Héctor Tejero, portavoz de Economía en la Asamblea de Madrid de Más Madrid, se refirió a esta subvención en un hilo de Twitter en el que explica que la vacuna de Pfizer es una vacuna de mRNA con nucleósido modificado (modRNA), cuyos descubrimientos previos se realizaron con dinero público.

Pablo Echenique, portavoz de Unidas Podemos en el Congreso, también se ha referido a la vacuna de Pfizer en un tuit en el que afirma que no hay que olvidarse cuando esto acabe de “que nos salvó la responsabilidad individual, la sanidad pública y universal y la ciencia mientras la (ultra)derecha pedía privilegios fiscales, recortes y libertad para contagiar”.

Un mensaje que ha aprovechado la derecha más extrema para recordarle el rechazo a las subvenciones públicas del presidente de Pfizer. Así se lo decía Iván Espinosa de los Monteros, portavoz en el Congreso de Vox. Otros tuiteros también se lo explicaban a Echenique.

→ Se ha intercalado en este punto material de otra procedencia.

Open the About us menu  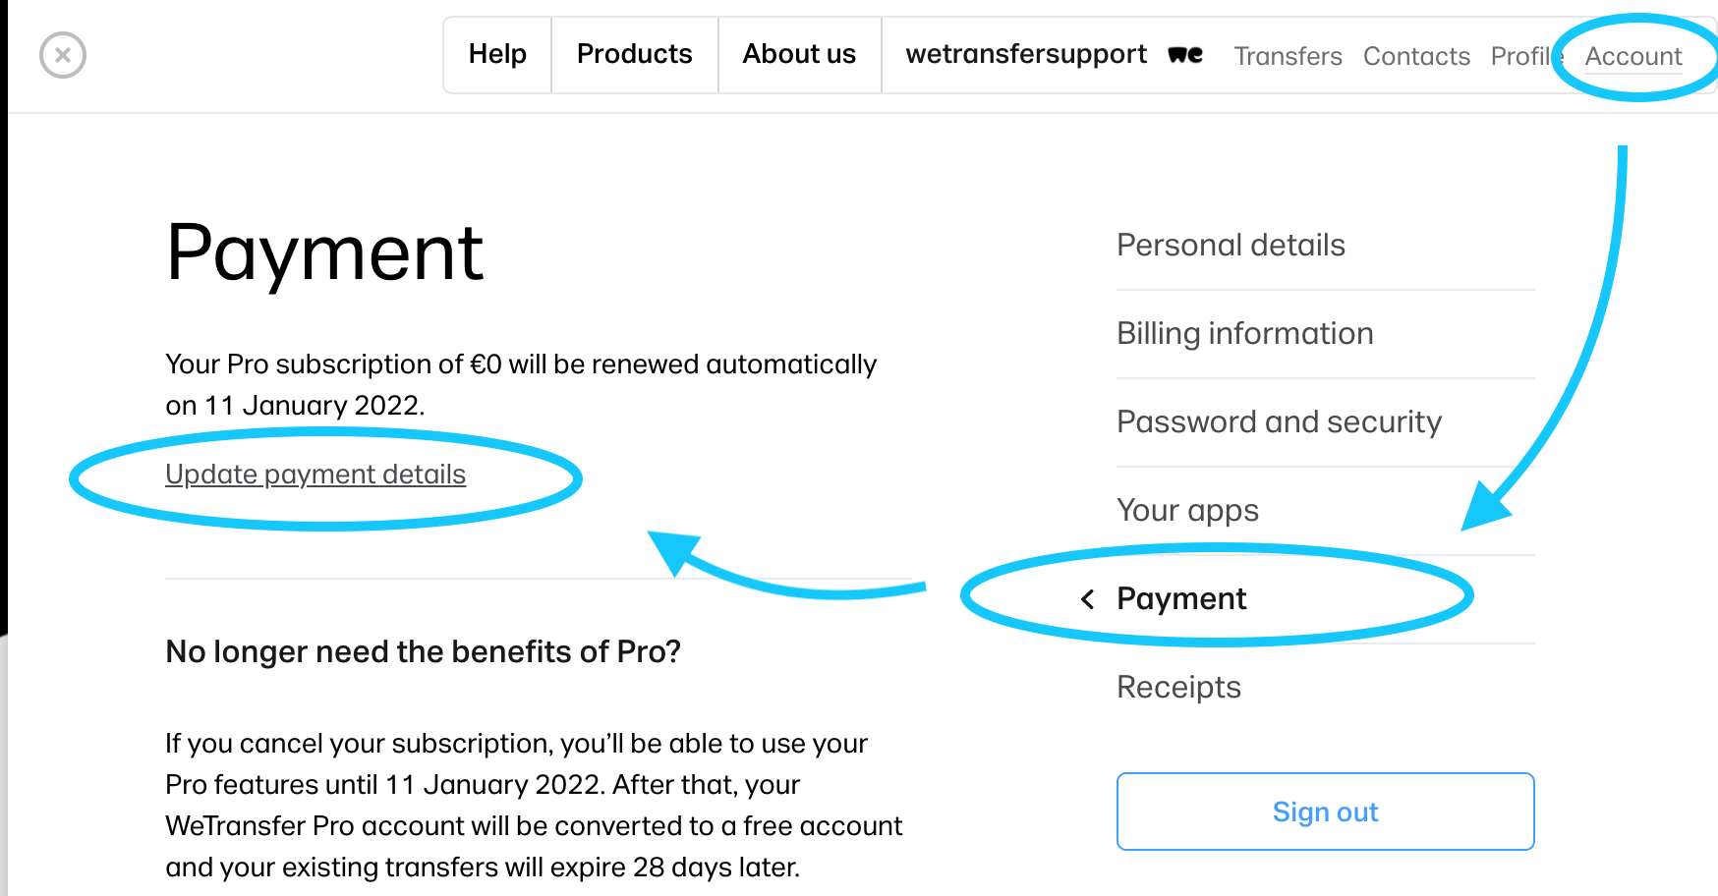pyautogui.click(x=799, y=55)
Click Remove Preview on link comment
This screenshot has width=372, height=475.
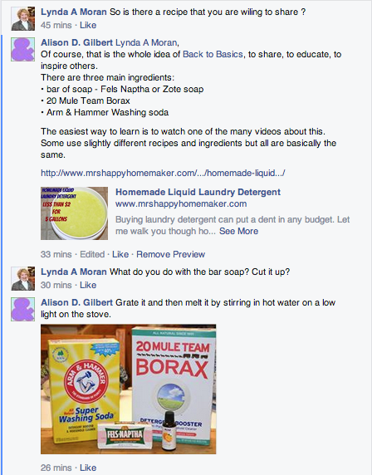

Y es que, mientras sectores de la izquierda critican al jefe de Pfizer por su renuncia al dinero público, para el neoliberalismo es un ejemplo de cómo la iniciativa privada puede solucionar problemas globales sin necesidad de recibir apoyo económico de las administraciones. El economista Juan Ramón Rallo ironizaba sobre esta cuestión en Twitter.

Muchos otros tuiteros de derechas también han recordado que Pfizer no recibió dinero público para desarrollar su vacuna y apoyan la tesis de su presidente de que la burocracia limita la iniciativa privada.